Knowing now that scores of people applied pressure to try to halt her deportation, she feels blessed, and she prays for them, she said. The devout Catholic goes to church every day, praying to God "for a miracle" that would bring her back to her children.

"Help me touch the hearts of these people," she prays. "Help them understand that I want to ask for forgiveness."

She worries about her husband, who is also undocumented and now fears deportation, she said. He took time off work due to medical issues and has now returned to work in construction. But Trujillo was the main breadwinner for the family until she was deported.

When asked if she would consider moving her children to Mexico if her husband got deported, she said: "I don't want to think about it."

Now living with her parents in Mexico, Trujillo speaks to her children every night on video chat.

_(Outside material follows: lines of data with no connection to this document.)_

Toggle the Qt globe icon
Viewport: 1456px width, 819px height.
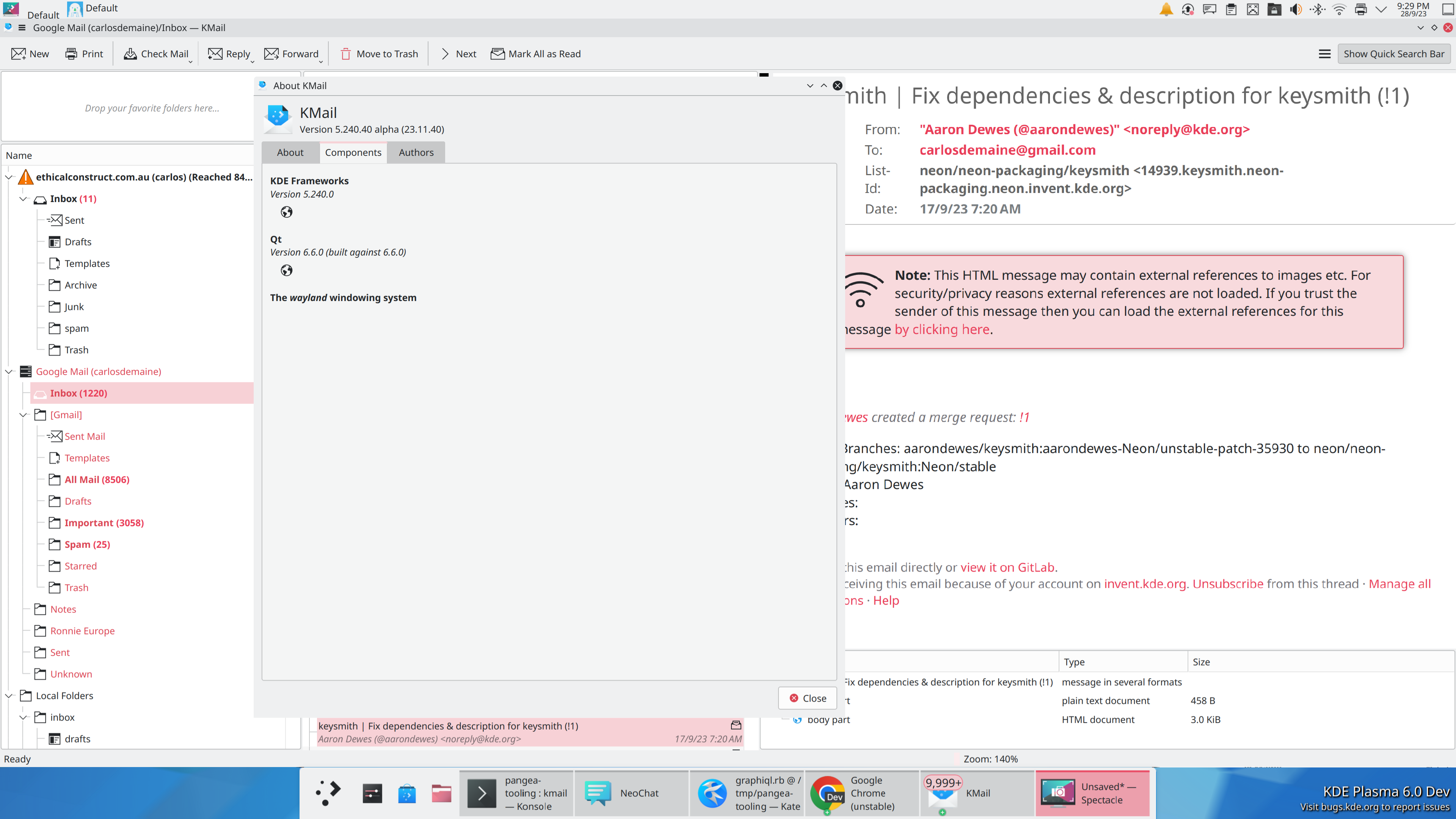click(x=287, y=270)
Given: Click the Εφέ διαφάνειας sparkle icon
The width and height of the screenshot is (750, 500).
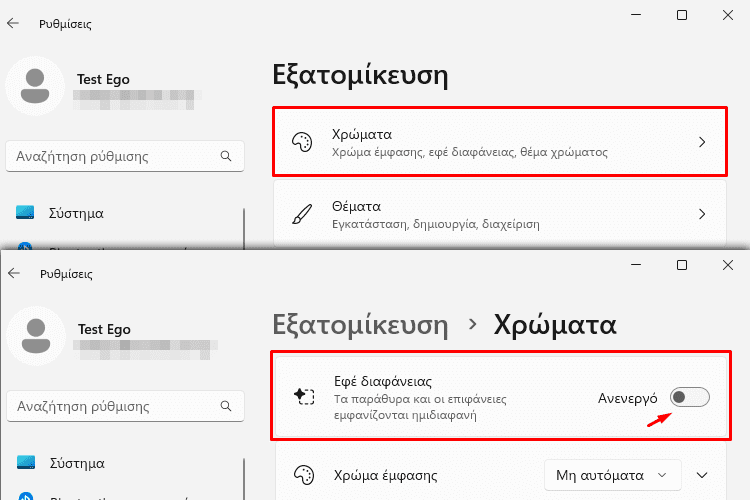Looking at the screenshot, I should 304,396.
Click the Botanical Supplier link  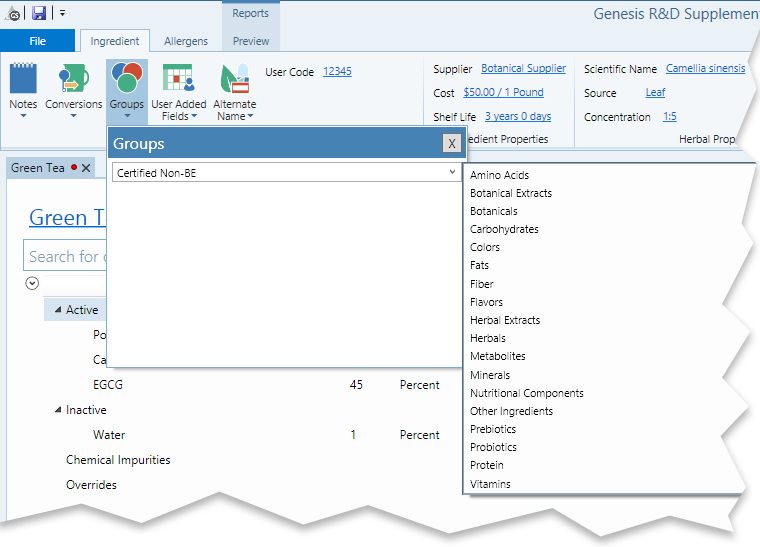pos(523,69)
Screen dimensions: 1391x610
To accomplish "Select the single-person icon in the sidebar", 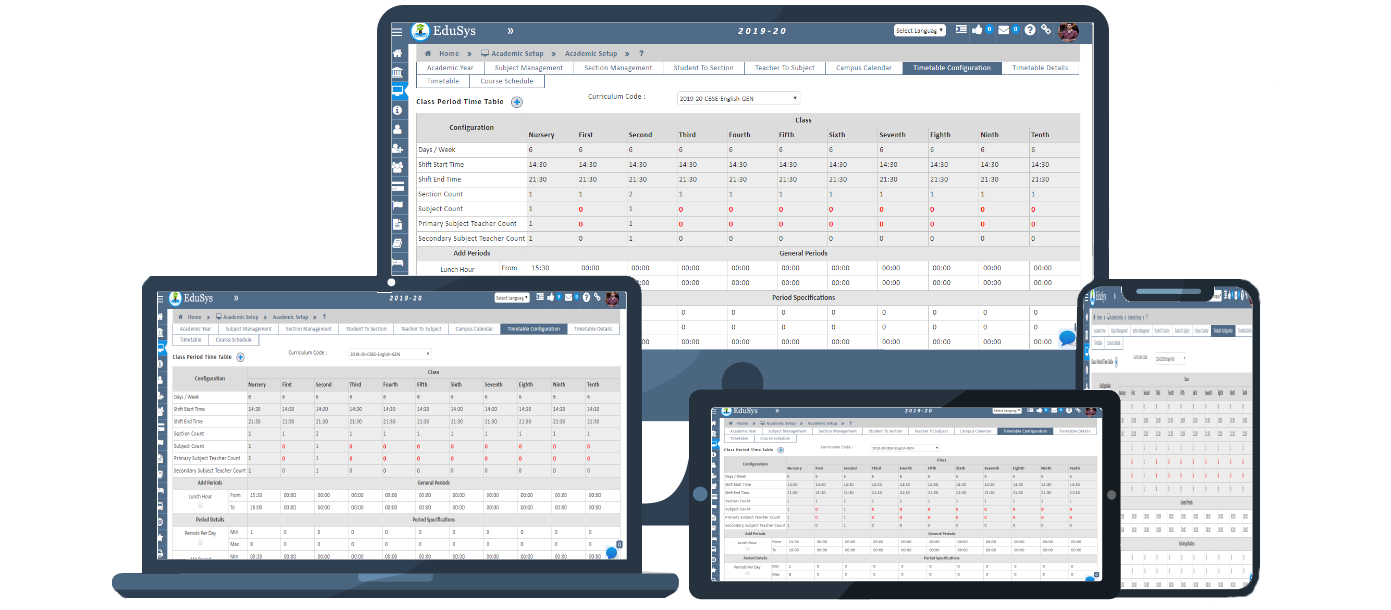I will [x=397, y=128].
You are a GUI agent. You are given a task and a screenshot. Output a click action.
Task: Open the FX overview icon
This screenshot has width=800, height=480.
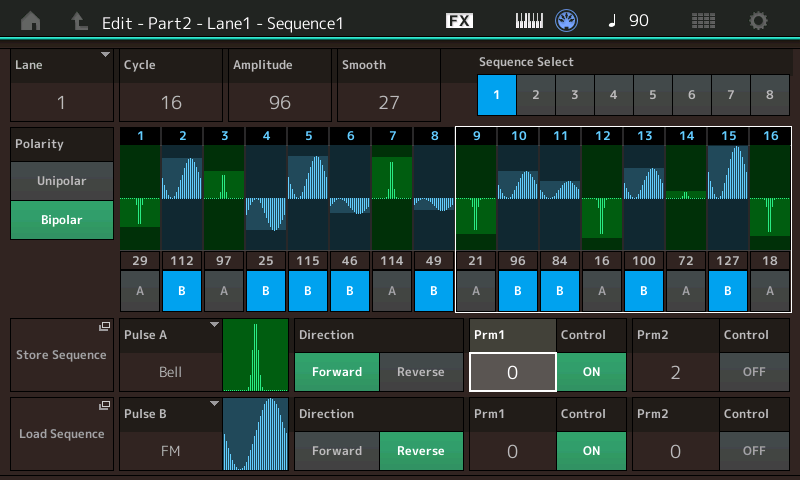(x=459, y=20)

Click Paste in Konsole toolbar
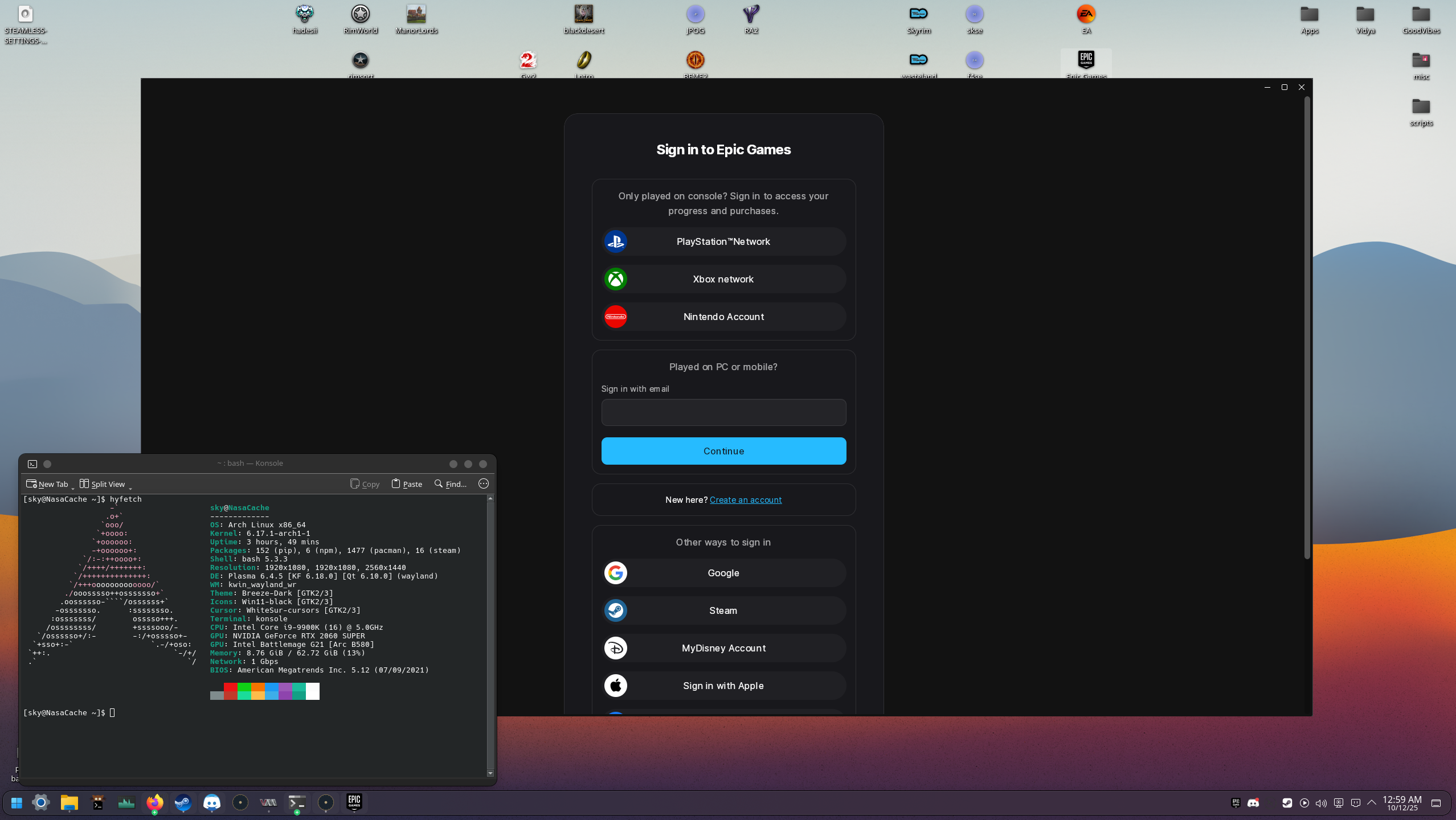coord(407,484)
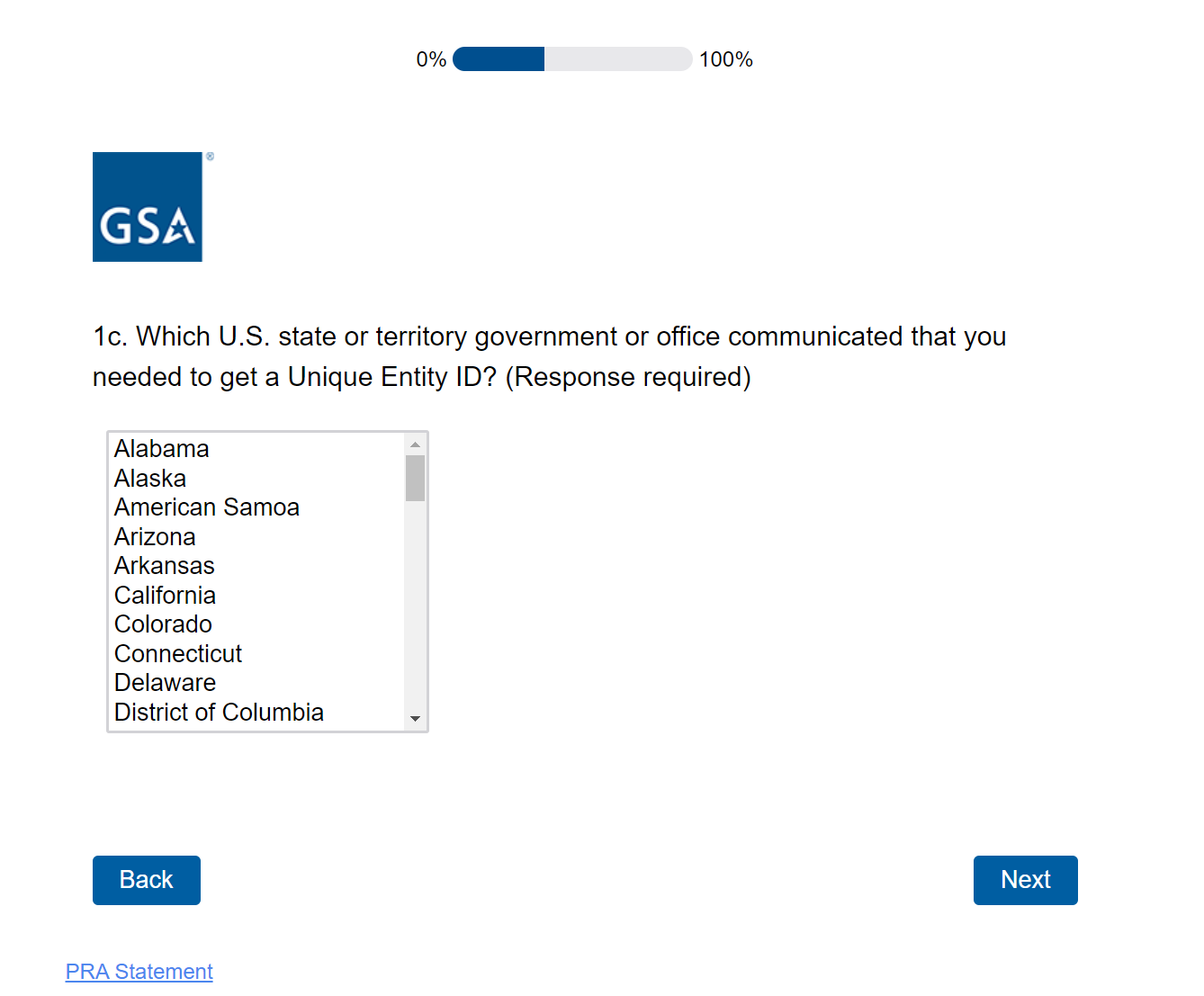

There's her oldest, Oswaldo, 14, who said he wishes he could start working early to help support the family and save up for college. He tries to keep a positive face for his younger siblings, Trujillo said, telling them his mom will come back. But earlier this month he was sent home from school early after he was acting up and crying in class.

There's Alexa, 12, and Gustavo, 10, who has high blood sugar and early signs of diabetes. Then there's playful Daniella, 3, whose epileptic seizures are unpredictable.

"She doesn't understand what's happening," Trujillo said of her youngest. "She thinks I'm on a vacation"

"God will bring you back to me soon," Daniella told her recently, Trujillo recounted.

Before she was deported, Trujillo would always be waiting for her children when they got home from school. After eating together, before she would leave for work in the afternoon, her children would help her get ready, saying to her, "Mami, I brought you your phone, Mami here are your shoes." She would return from work later in the evening.

"Mami, I made your bed for you," Daniella said to her mother the other day, over the phone. "When are you going to get home to go to sleep?"